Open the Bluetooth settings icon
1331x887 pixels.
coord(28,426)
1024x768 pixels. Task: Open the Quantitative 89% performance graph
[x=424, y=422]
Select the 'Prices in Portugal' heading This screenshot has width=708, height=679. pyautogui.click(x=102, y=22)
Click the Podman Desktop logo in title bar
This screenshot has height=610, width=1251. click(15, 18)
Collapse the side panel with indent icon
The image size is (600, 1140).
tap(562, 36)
#####
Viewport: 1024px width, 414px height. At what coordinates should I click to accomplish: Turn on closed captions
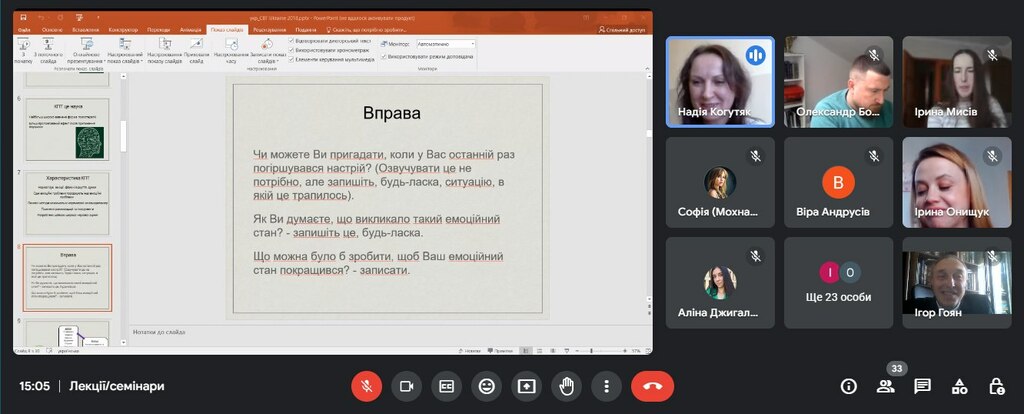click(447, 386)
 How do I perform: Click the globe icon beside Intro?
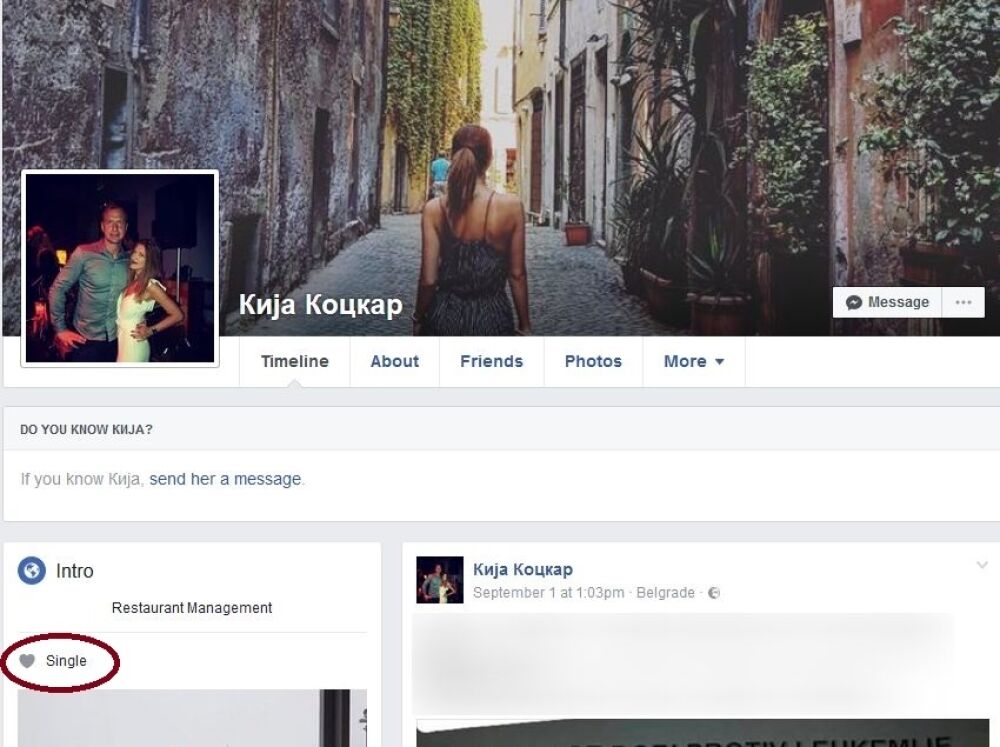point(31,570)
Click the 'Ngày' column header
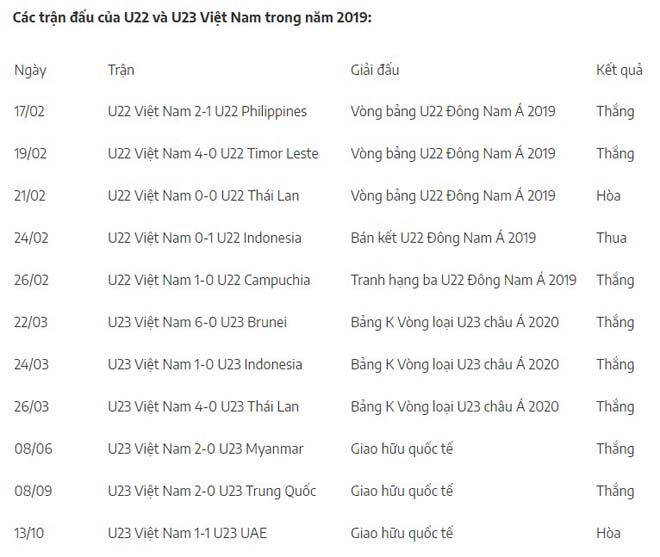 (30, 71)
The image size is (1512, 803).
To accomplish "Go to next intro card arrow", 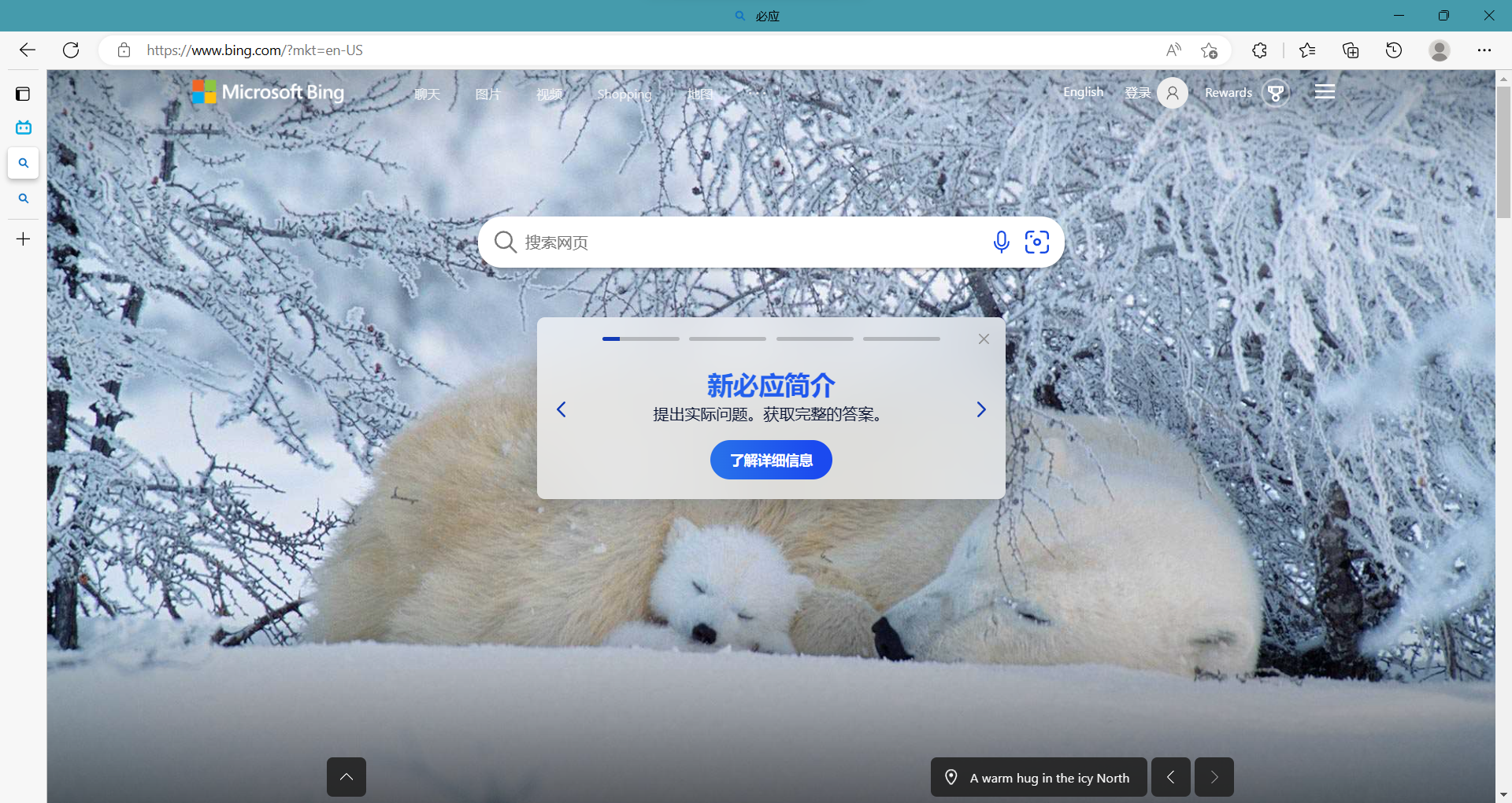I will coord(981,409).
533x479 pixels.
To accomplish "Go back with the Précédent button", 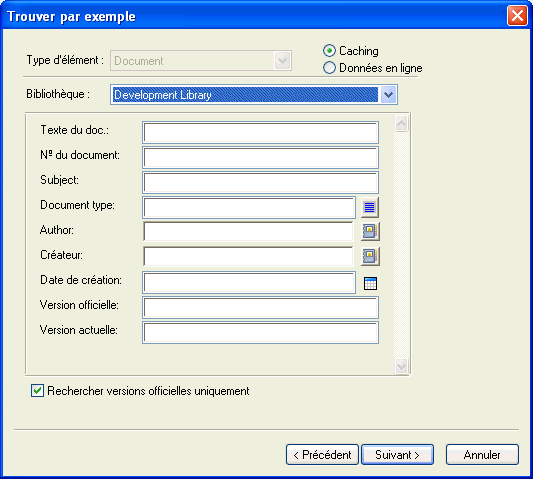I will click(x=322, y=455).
#####
Reproduce exactly the lines above from the line with "1024x768 pixels. Task: Open" to the line with "Collapse the side panel with indent icon", including both, and add nothing.

1024x768 pixels. Task: Open the Quantitative 89% performance graph
[x=424, y=422]
Select the 'Prices in Portugal' heading This screenshot has width=708, height=679. pyautogui.click(x=102, y=22)
Click the Podman Desktop logo in title bar
This screenshot has height=610, width=1251. click(15, 18)
Collapse the side panel with indent icon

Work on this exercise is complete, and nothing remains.